Given those two, we can have a better shared decision making between clinicians and providers about, about a new, about a new treatment strategy.
22:15
So I see a lot of benefit there because again, we, you know, tend to not we tend to have a less quantitative understanding of the risks of our different management of our treatments.
Speaking from a radiation as a radiation oncologist, you know, you know, for where I see a lot of benefit kind of extending beyond the Phase 2-3 clinical trials for Phase 4 pharmacovigilance.
22:39
We can kind of now be able to automatically collect, collect this, collect these signals and say, OK, here's a, you know, over the long term, here are the potential risks and potential and benefits of a treatment.
And then provide more clarity about that for our patients as well, which is going to only become more and more important as more patients survive longer with cancer.
23:01
We're going to have one more long term survivors.
23:03
Speaker 2
Yeah.
And you mentioned patients there.
I was going to ask you.
Here's a final question.
How does this transform the patient experience?
I mean, from my vantage point, it looks like clinicians will sound more informed, maybe better coordinated, maybe more insightful on what the patient is experiencing, what their journey looks like.
23:21
Is this all part of the equation of why you see this transforming, not only from a reporting standpoint, from the actual experience, from these patients going through the system?
23:30
Speaker 1
Absolutely.
And I, we don't have to totally go into this, but we have, you know, along the same line of interest, I, we have a project on using AI to help communicate information about clinical trials to patients and provide kind of a copilot for them on the side to help them, you know, understand.
23:49
So I could see in the future that those two coming together being like, you know, kind of providing information about the potential adverse events.

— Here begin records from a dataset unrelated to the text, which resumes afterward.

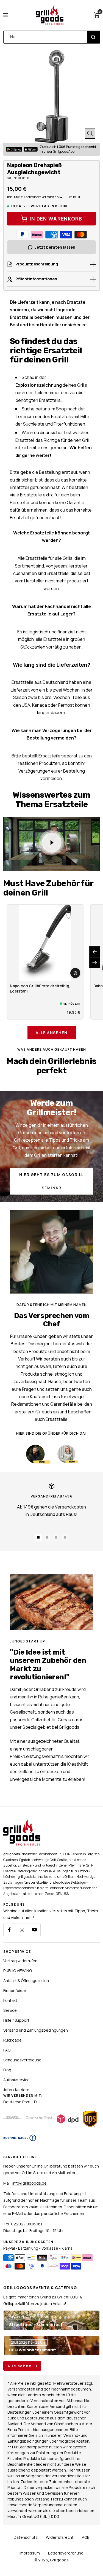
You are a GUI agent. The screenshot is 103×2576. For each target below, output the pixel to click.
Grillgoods (59, 2559)
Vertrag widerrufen (20, 1960)
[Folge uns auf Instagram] (22, 1930)
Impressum (30, 2553)
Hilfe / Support (16, 2020)
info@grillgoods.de (29, 2183)
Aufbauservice (16, 2079)
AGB (85, 2537)
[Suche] (93, 37)
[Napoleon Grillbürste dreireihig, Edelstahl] (45, 943)
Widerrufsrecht (60, 2537)
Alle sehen (20, 2365)
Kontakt (10, 2000)
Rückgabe (12, 2040)
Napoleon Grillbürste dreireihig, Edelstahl (40, 988)
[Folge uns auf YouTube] (34, 1930)
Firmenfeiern (14, 1990)
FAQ (6, 2050)
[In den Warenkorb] (75, 973)
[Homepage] (21, 1822)
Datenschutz (26, 2537)
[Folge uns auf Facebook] (9, 1930)
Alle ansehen (52, 1032)
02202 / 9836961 (26, 2224)
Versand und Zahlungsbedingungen (35, 2030)
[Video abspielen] (52, 843)
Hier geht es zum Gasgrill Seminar (51, 1181)
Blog (7, 2069)
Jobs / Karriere (16, 2089)
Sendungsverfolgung (22, 2060)
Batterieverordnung (65, 2553)
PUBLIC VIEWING (17, 1970)
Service (10, 2010)
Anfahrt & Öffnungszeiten (26, 1980)
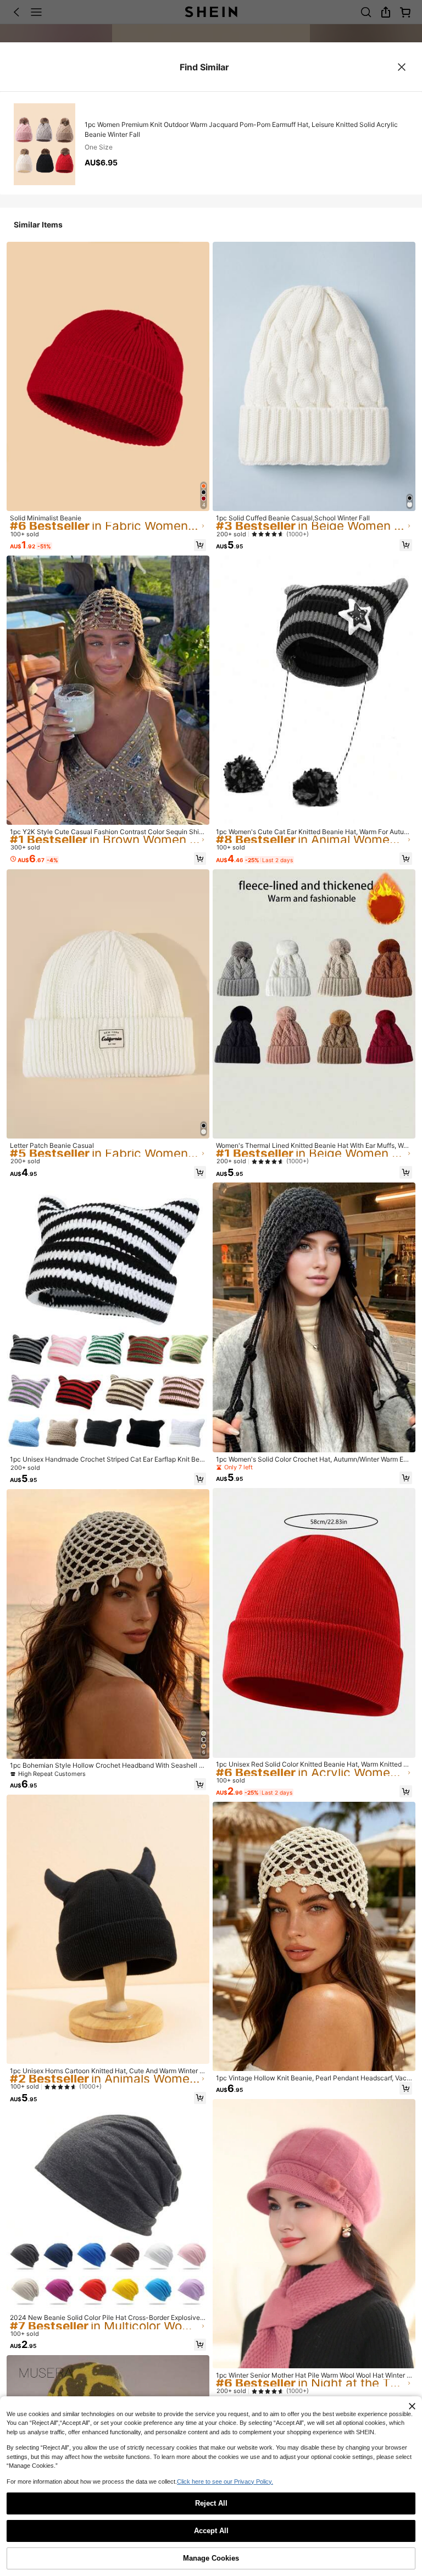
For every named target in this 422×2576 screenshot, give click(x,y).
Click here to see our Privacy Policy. (225, 2481)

They can better understand the risks of either the, the potential risks of the trial they're consenting to.
So they know what they're getting into, which only in the long term, that really empowers patients and allows them to make the decisions that work for them.
24:08
And that ultimately leads to more trust in the healthcare system and it improves healthcare overall for our patients.
And then once they're on a trial, you could see it as a copilot for, you know, helping them understand what you know, you know, at different time points, what's going to be collected, what's, what information is going to be collected on them.
24:25
What, what it means if, when, if outcome A is found versus outcome B is found, really allowing them kind of 24/7 support and guidance on that as well.
So that that project is kind of just kicking off.
I'm really excited about that as well by, you know, there's a lot of ways that those two can synergize together.
24:42
Thank You and Next Steps for Unnatural Selection
Well, Danielle, thank you so much for being a part of this.
I think your work is tremendous and I congratulate you on the development so far.
Looking forward to hearing more developments as we approach September and I look forward to meeting you at the World Medical Innovation Forum.
24:56
Speaker 1
Thanks so much.
Thank you so much for having me and looking forward to meeting you as well.